Most of the approved networks who attempt clinical integration take steps to prevent their participating providers from collectively exercising market power (by setting prices) or refusing to contract with payers outside of the network. Norman PHO provided appropriate anti-trust training to its administrators and participating providers and prohibited sensitive information involving prices or negotiating strategies from being shared between or among competitors.
The advantage of achieving clinical integration that results in higher quality and lower costs is that then the PHO may be a single contracting entity for discussing rates with commercial payers.
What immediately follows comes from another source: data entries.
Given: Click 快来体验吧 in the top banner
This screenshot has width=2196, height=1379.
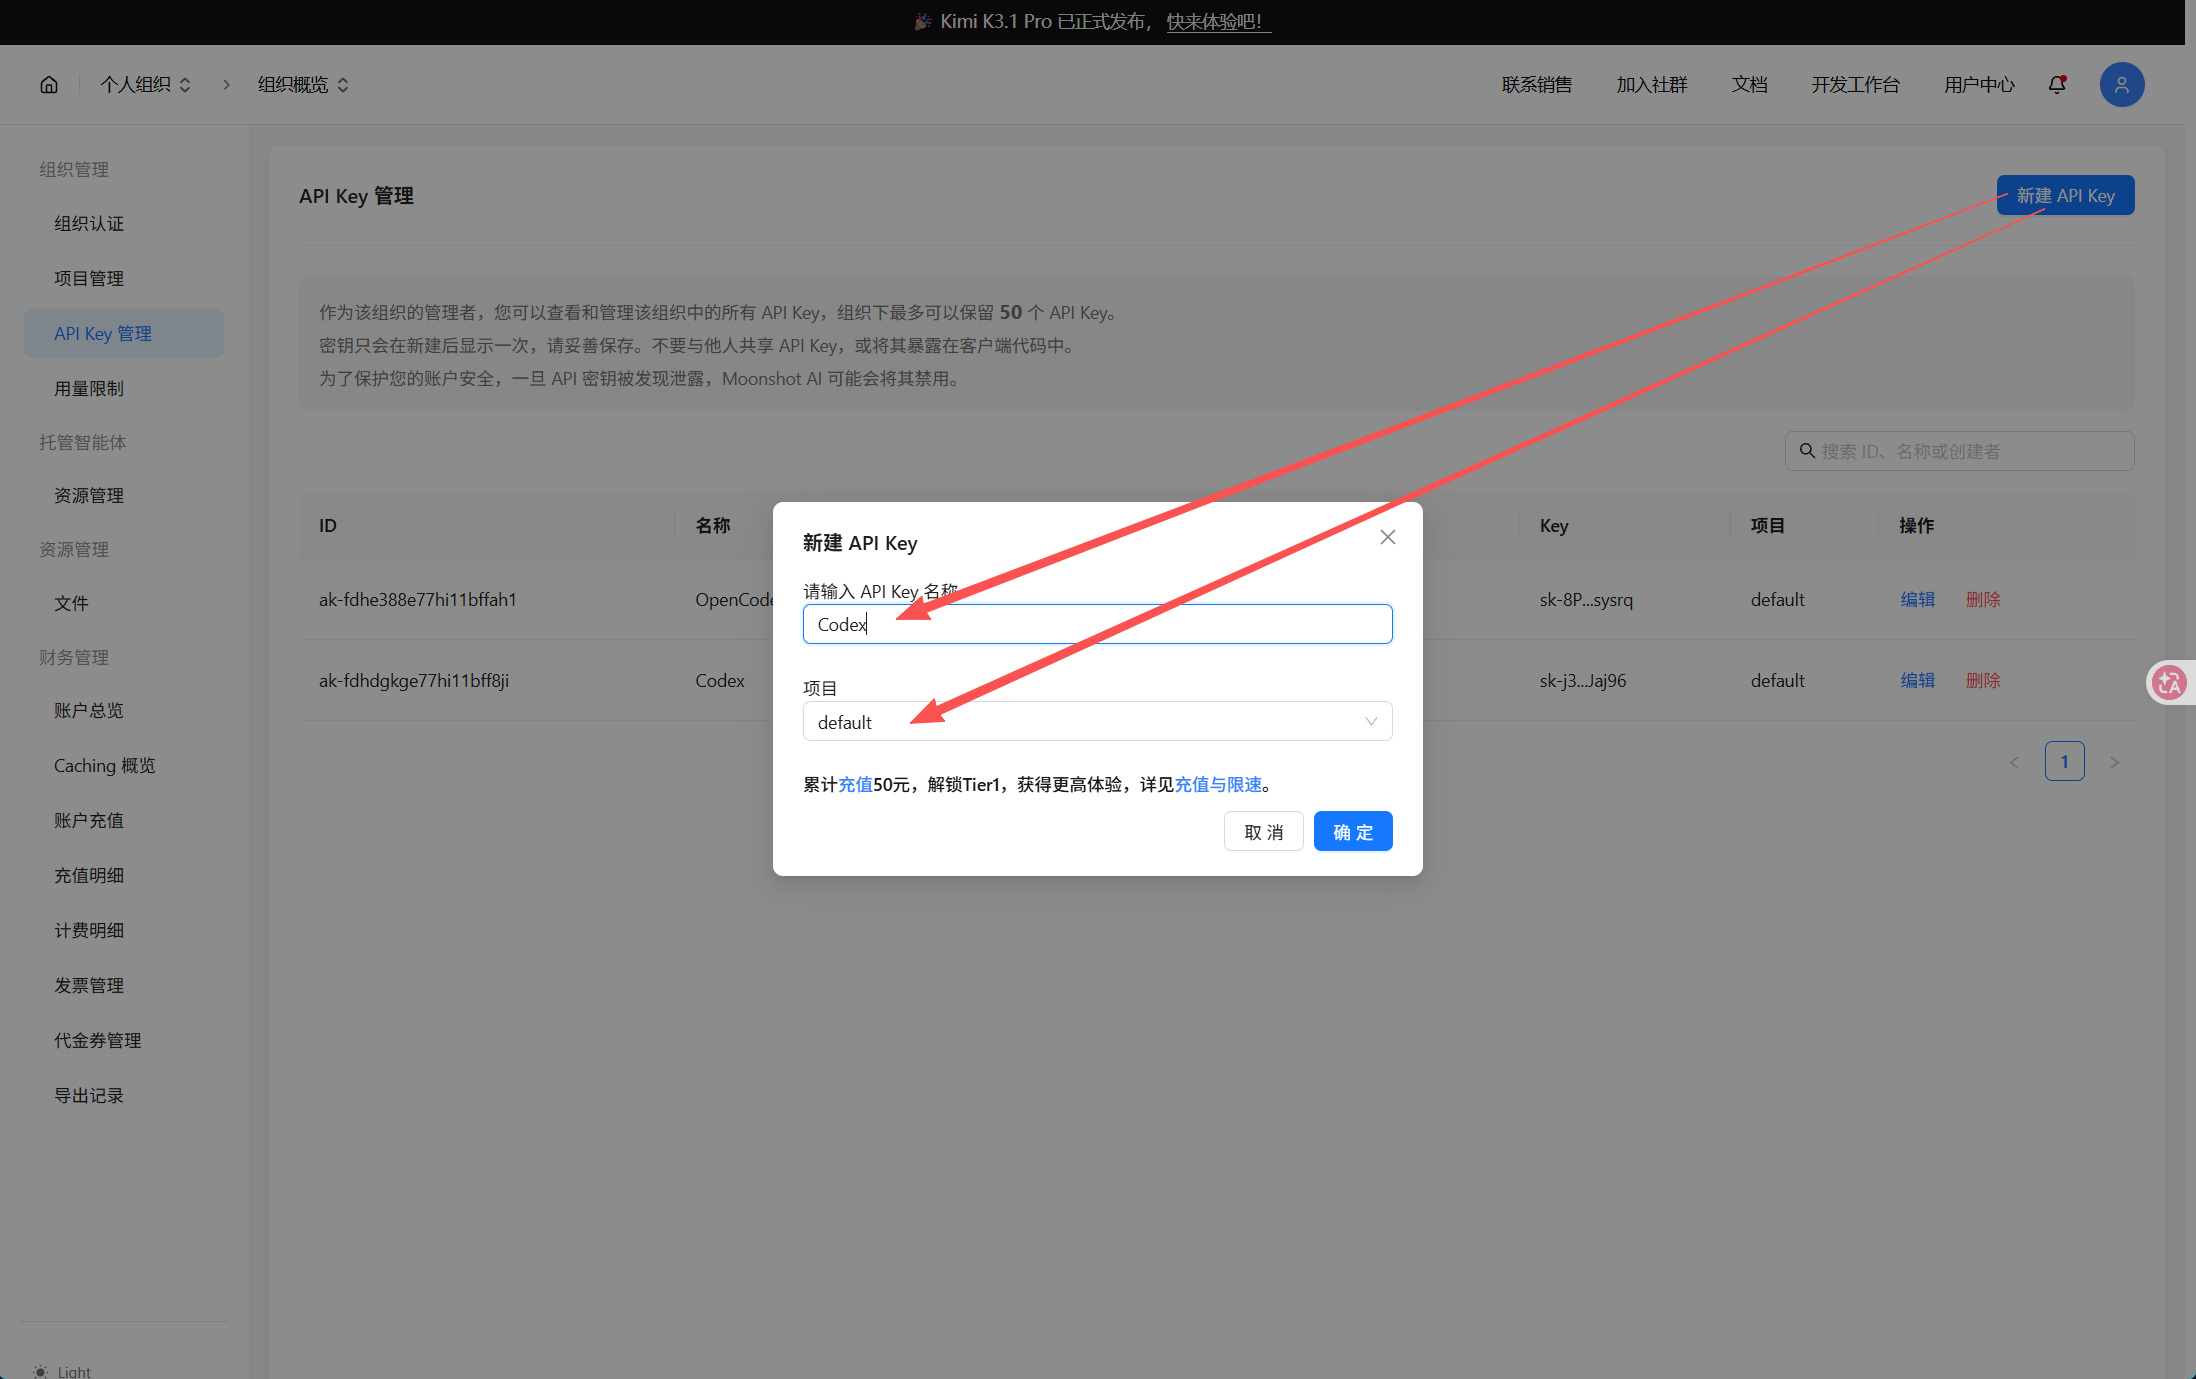Looking at the screenshot, I should pos(1215,22).
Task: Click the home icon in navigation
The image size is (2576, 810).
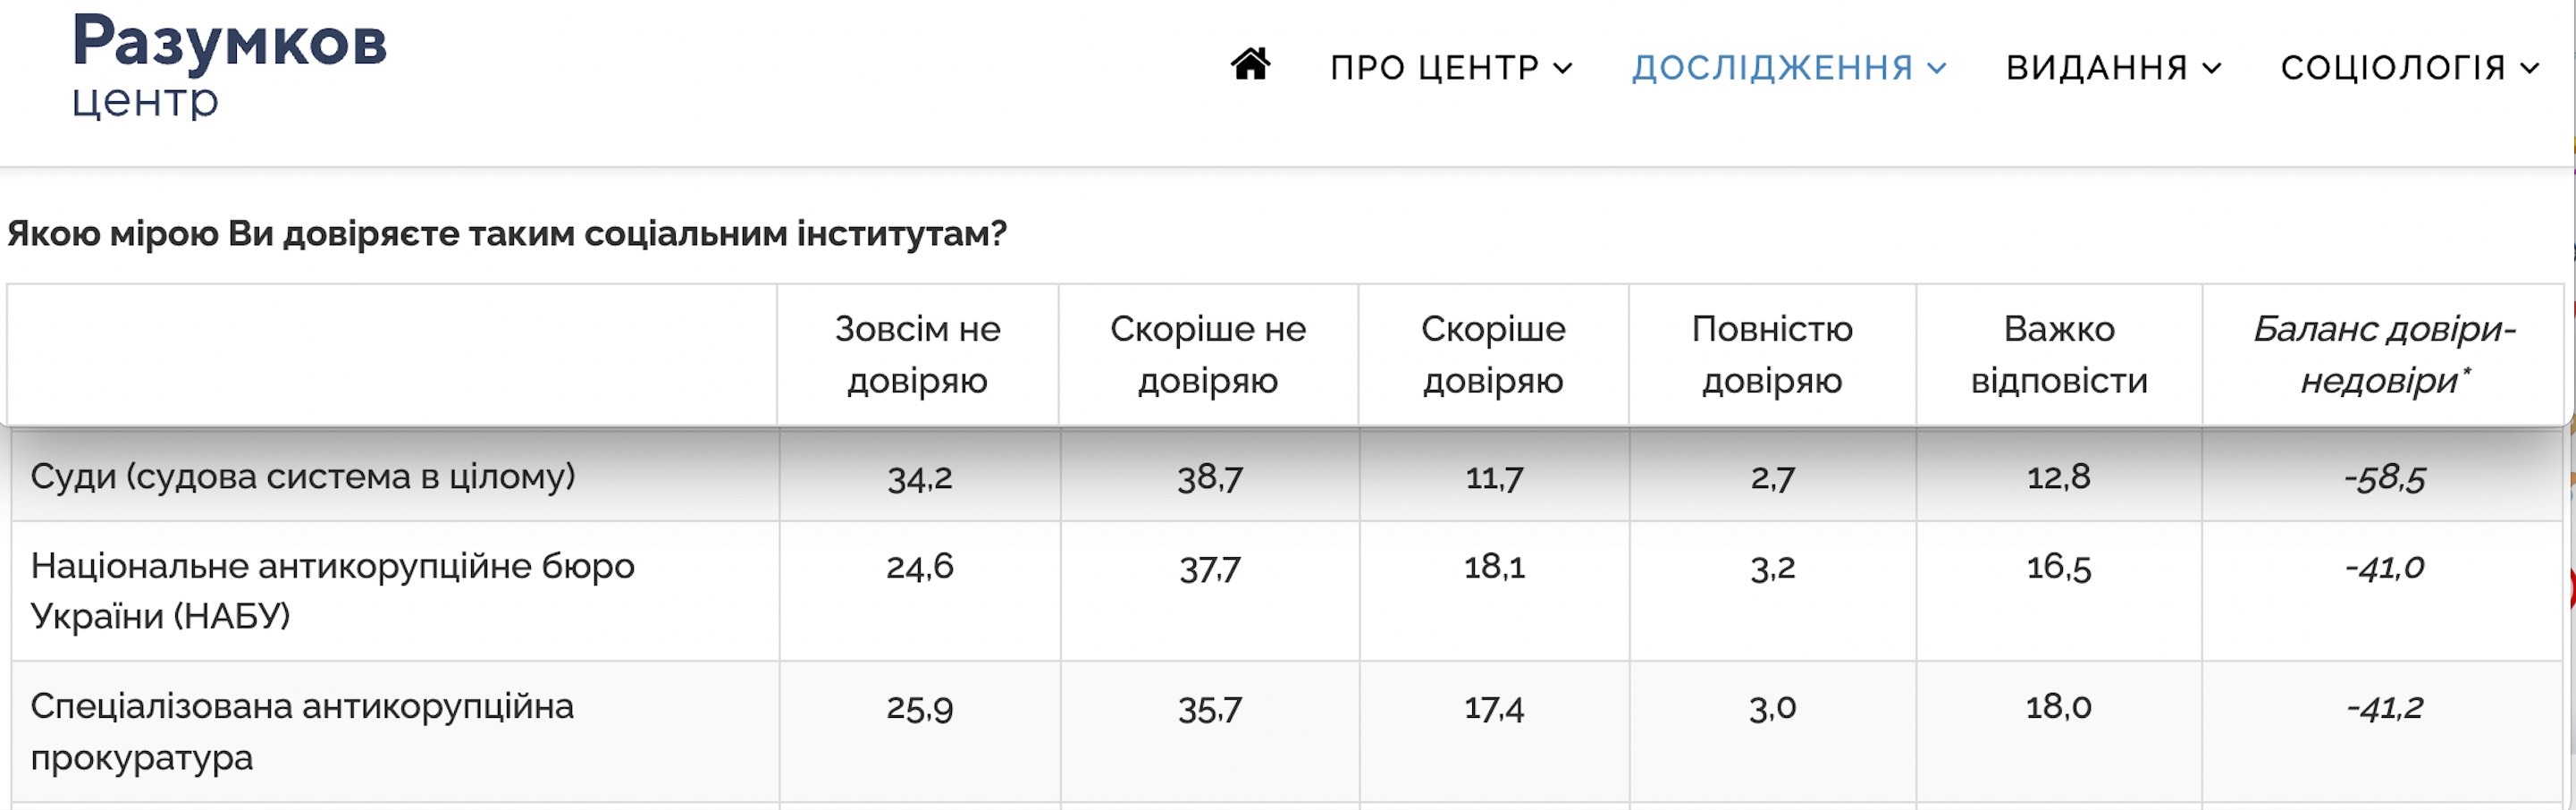Action: 1250,65
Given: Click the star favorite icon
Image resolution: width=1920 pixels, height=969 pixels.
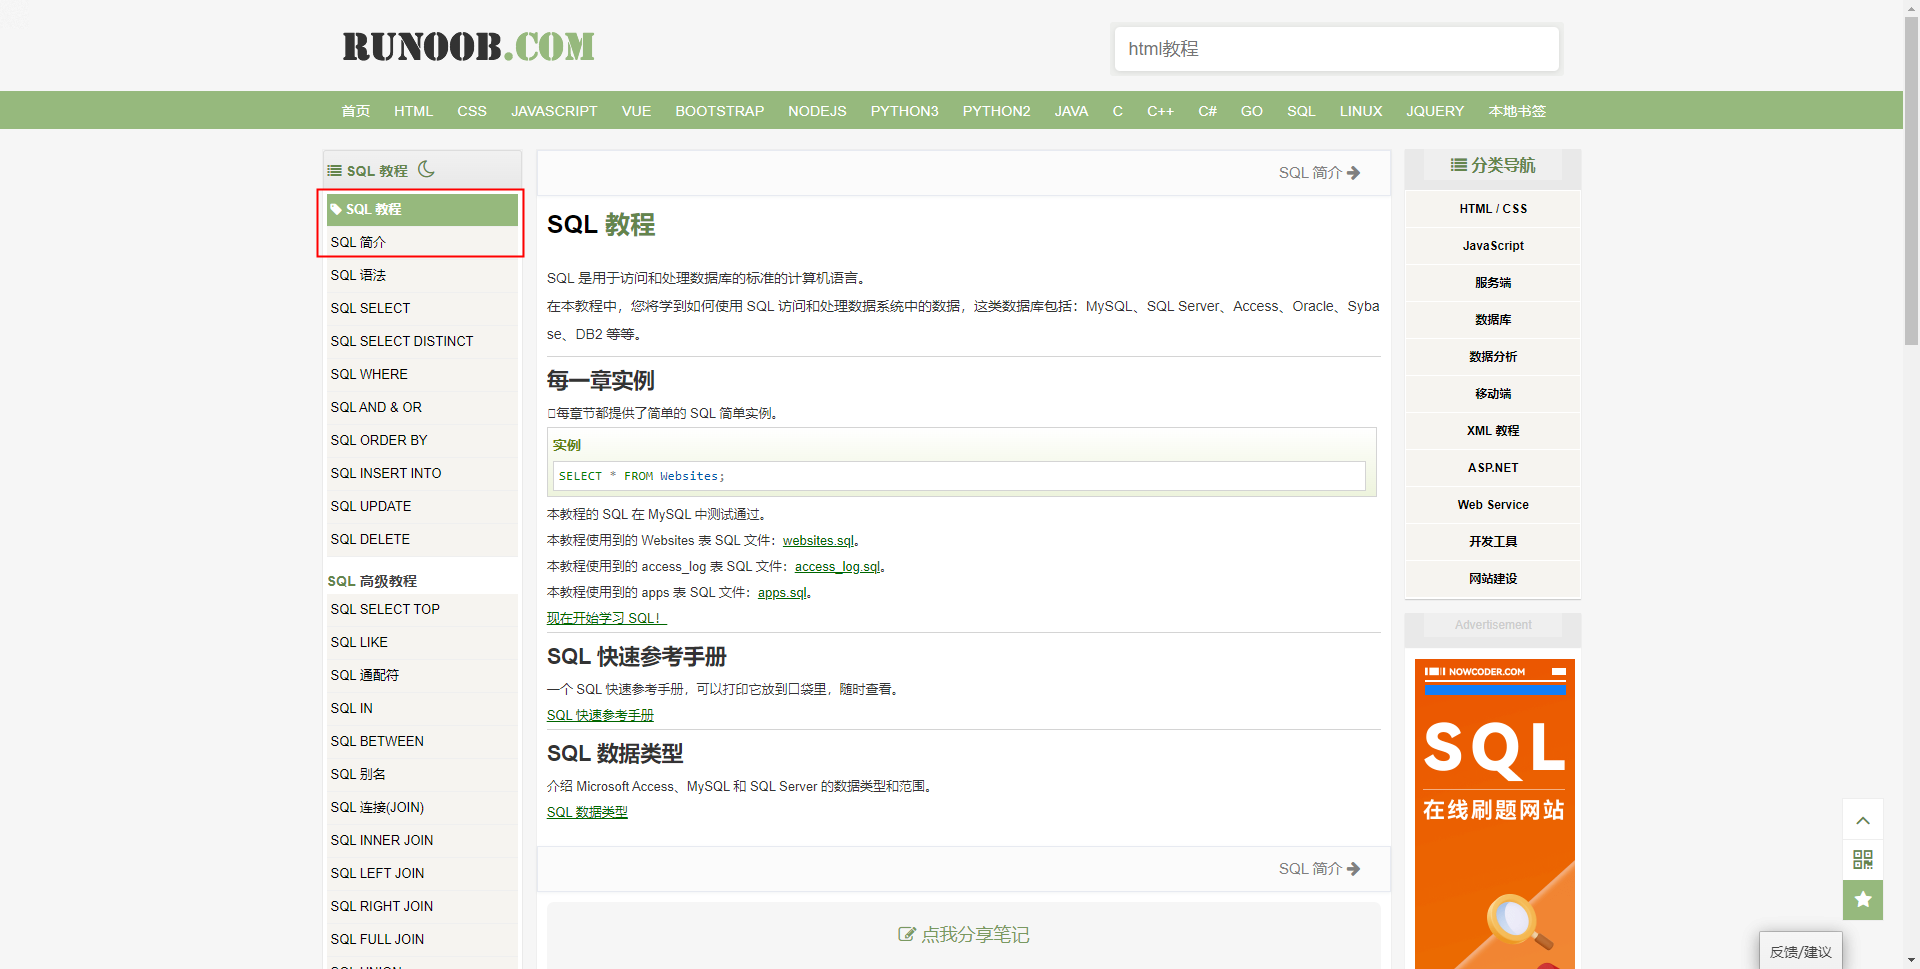Looking at the screenshot, I should [1863, 900].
The clinically integrated network may also be a vehicle to participate as an ACO under the MSSP. Plus, payers such as Blue Cross Blue Shield of Michigan may welcome multi-physician networks if they understand that quality will be improved and costs may be reduced, especially if the network is willing to share its cost reductions with BCBSM.
The clinically integrated network is an alternative to financially integrated networks, and can pass anti-trust review if properly structured. Therefore, clinically integrated networks are being pursued by networks and PHOs across the country as hospitals and physicians search for ways to legitimately improve the delivery of care and reduce the cost of such delivery.